811F.504/168

The Panamanian Minister for Foreign Affairs (Garay) to the American Ambassador in Panama (Dawson)55

[Translation]
D. D. No. 59

Mr. Ambassador: I have the honor to acknowledge receipt of Your Excellency’s courteous note No. 142 of the 3rd instant in which Your Excellency is good enough to advise me that in view of the great demand for labor existing in the Canal Zone to carry out the vast construction program facing it, the Governor of the Canal, General Ridley, has made arrangements with the British Government to recruit in Jamaica the additional labor which cannot be obtained from Panamá.

After taking note of the foregoing information, Your Excellency will permit me to set forth certain considerations in defense of Panamanian interests, which latter my Government believes cannot be by any means indifferent to the United States of America nor finally to the high officials of the Panama Canal.

The news transmitted by Your Excellency has caused profound surprise and disappointment in the minds of His Excellency the Encargado del Poder Ejecutivo and of the entire Panamanian Government.

Some days ago the Foreign Office received a communication from the Association of Commerce of Panamá in which its President repeated rumors circulating among the people concerning the importation of Antillean labor into the Canal Zone and issued a warning to our authorities. The undersigned Secretary of State hastened to allay the fears of Panamanian businessmen giving them the written assurance that such a danger did not exist.

In thinking and proceeding in this manner the Foreign Office had as a basis categorical statements made to three of the members of the present Cabinet by General Stone, commanding the military forces charged with the protection of the Panama Canal, when we discussed the subject at the last session of the National Aviation Commission, Admiral Sadler also being present. General Stone is now charged with the supreme command of the Panama Canal since the President of the United States of America proclaimed a state of emergency and placed under his (General Stone’s) command all local civil, military, naval, and air authorities. His words could not leave the slightest doubt in the minds of the Secretaries of Government and Justice, of Health, Welfare, and Public Works, and of Foreign Relations and [Page 1109] Communications who were present, when without circumlocution or subterfuge of any kind he gave us the most absolute assurance that the Government of the United States would not import Antillean labor into the Panama Canal either for the work of the third set of locks or for any other work connected with plans for extending and reinforcing the defenses of the Canal. On this occasion the General added that in case the available supply of Panamanian laborers proved insufficient, the United States intended to have recourse to the American people, principally the unemployed, in order to abstain from aggravating the disastrous conditions which the Republic (of Panamá) faces today from an ethnical point of view as the result of the importation of Antillean labor by the authorities of the Panama Canal during the construction period from 1904 to 1923.
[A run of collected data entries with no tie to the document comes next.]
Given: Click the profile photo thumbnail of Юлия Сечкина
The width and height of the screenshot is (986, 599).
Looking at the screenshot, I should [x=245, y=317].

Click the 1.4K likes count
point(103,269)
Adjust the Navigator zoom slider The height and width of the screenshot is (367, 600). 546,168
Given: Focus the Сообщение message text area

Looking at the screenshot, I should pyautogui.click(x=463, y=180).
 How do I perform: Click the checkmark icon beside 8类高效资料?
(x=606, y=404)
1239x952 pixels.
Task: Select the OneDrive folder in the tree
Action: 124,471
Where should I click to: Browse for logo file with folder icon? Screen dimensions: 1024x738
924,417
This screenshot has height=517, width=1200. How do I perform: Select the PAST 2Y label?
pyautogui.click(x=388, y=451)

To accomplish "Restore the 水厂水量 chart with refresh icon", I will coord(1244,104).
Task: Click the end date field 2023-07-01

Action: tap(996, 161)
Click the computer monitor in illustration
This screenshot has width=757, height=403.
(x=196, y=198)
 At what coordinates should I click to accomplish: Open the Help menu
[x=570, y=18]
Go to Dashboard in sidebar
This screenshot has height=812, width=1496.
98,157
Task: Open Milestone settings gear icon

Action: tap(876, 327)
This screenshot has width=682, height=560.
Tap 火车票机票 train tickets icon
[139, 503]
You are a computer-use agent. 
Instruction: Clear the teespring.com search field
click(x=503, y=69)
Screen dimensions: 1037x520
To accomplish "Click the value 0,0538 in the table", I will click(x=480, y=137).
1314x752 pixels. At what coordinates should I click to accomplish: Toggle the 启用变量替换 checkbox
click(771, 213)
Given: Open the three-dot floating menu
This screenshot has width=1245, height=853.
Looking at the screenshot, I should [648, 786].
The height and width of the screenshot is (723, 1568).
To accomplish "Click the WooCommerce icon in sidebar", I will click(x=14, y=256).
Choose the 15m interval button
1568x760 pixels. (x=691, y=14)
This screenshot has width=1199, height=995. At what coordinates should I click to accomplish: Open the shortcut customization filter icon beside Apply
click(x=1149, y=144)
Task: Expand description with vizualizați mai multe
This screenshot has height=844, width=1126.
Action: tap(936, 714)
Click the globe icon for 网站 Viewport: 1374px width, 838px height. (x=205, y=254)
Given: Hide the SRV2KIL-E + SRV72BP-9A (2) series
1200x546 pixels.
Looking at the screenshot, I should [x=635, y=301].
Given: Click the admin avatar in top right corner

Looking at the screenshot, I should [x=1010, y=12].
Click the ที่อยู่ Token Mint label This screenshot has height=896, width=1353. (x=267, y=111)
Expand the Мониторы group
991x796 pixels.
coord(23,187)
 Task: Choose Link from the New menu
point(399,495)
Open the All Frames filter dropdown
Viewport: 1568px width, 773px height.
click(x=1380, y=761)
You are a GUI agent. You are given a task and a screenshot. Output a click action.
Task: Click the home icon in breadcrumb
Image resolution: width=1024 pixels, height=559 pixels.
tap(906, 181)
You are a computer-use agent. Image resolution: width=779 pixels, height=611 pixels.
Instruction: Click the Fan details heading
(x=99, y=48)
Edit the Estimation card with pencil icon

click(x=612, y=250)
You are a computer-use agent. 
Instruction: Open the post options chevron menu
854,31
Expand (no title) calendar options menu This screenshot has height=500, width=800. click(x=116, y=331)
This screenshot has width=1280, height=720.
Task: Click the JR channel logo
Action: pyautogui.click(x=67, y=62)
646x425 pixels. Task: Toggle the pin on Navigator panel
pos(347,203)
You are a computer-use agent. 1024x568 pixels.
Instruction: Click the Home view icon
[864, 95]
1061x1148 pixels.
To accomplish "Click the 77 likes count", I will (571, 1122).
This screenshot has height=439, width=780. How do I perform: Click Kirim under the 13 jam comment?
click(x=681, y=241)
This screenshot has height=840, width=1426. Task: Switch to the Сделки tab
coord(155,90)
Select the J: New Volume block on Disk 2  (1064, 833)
This Government could not suspect that two months after the meeting mentioned here it would unexpectedly receive as hard a blow as that represented for Panamanian aspirations and interests by the contents of Your Excellency’s note under reply.

Please appeal, Your Excellency, to the principles of cooperation and the policy of good neighborliness in which Panamanian-American relations have recently been inspired in order to obtain from your illustrious Government through the most adequate and efficacious means that a single stroke of a pen may not compromise the work of closer relations and reciprocal good-will accomplished after long years of patient labor and efforts which culminated in the treaties and conventions of 1936 and in order to prevent at any cost that a question of such vital interest for this Republic be settled without taking it into account and without consulting its needs and desires.

The freedom of transit between Panamá and the Zone stipulated in the General Treaty of 193656 would nullify the effects of the Panamanian immigration law if new Antillean colored masses were to invade the Canal Zone; and the Panamanian community would be deprived of the economic benefits to which it is entitled by its special geographic situation if there were to be organized in the Canal Zone concentration camps for the Antillean laborers in order that they might not pass the dividing line between the two communities. In such circumstances my Government believes that there has never been felt as at present the need for consultation and mutual agreement between our two Governments in order to solve on equitable bases questions of such importance and transcendence for both.

Please accept [etc.]

Narciso Garay
  1. Copy transmitted to the Department by the Ambassador in Panama in his despatch No. 245, January 8; received January 12.
  2. General treaty of friendship and cooperation, and exchanges of notes, signed at Washington, March 2, 1936. For correspondence regarding negotiations, see Foreign Relations, 1933, vol. v, pp. 852868; ibid., 1934, vol. v, pp. 581612; and ibid., 1935, vol. iv, pp. 889910. For text, see Department of State Treaty Series No. 945, or 53 Stat. (pt. 3) 1807.